Among the hardest-hit D.C. programs would be those that promote affordable housing and offer assistance to low-income residents. Housing programs would lose out on about $17 million in funding, Young said, while nonprofit groups that provide social services and counseling to about 60,000 District residents stand to lose $10.5 million.

The Low Income Home Energy Assistance Program (LIHEAP), a popular national program that subsidizes heating and cooling costs for the poor, could lose $10 million. About 22,000 D.C. residents each year receive help through LIHEAP, Young said.

Public-safety programs could also be at risk, Young said, including a federal grant that pays the salaries of about 45 police officers out of the 3,800-member force.

Bowser aides said the mayor plans to meet with Office of Management and Budget Director Mick Mulvaney to discuss her concerns about the preliminary budget proposal.

Since last week, city and state officials across the country have been warily sizing up the threat to their local budgets from the proposed cuts to domestic programs.

Iris Lav, a senior fellow at the Center on Budget and Policy Priorities, said many states would have trouble finding the money to restore the social services that would be slashed if Congress passes Trump’s budget.

“It hits a lot of low-income programs.
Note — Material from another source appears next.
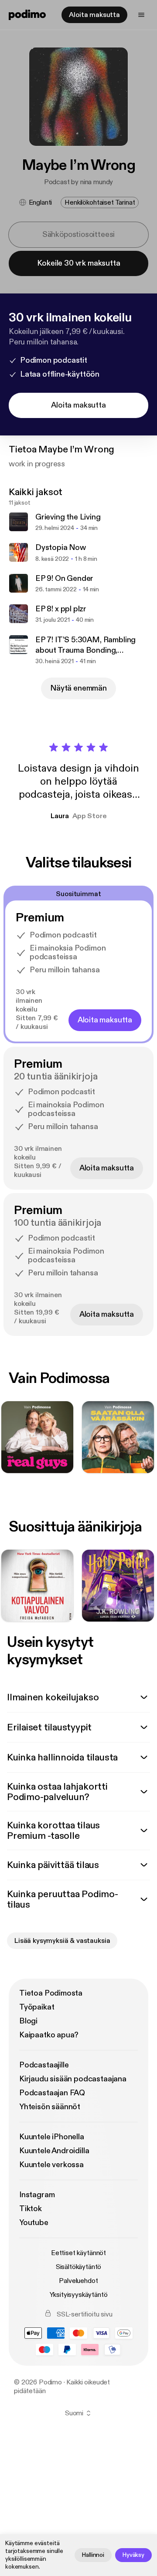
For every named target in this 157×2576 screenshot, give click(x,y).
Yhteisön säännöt (49, 2107)
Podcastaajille (43, 2065)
It hits things that help students, and a lot of things that help seniors and people with disabilities,” Lav said. “It’s pretty difficult for any jurisdiction to replace the kind of money they’re talking about.”

Unlike many cities and states across the country, the District is in a strong financial position. Last month, city officials reported nearly $1.17 billion in reserve funds, the result of years of booming tax revenue.

But Young said Monday that the excess money was intended for emergencies or one-time expenditures and should not be used to plug permanent holes in the city’s budget of the kind that would be opened by the president’s spending proposal.

“The reserve isn’t designed, nor should it be used, to pay ongoing operating expenses of the government,” Young said. “If we start taking the reserves to pay for things that the federal government should be doing, then we’re going to be on a slippery slope in terms of our financial stability.”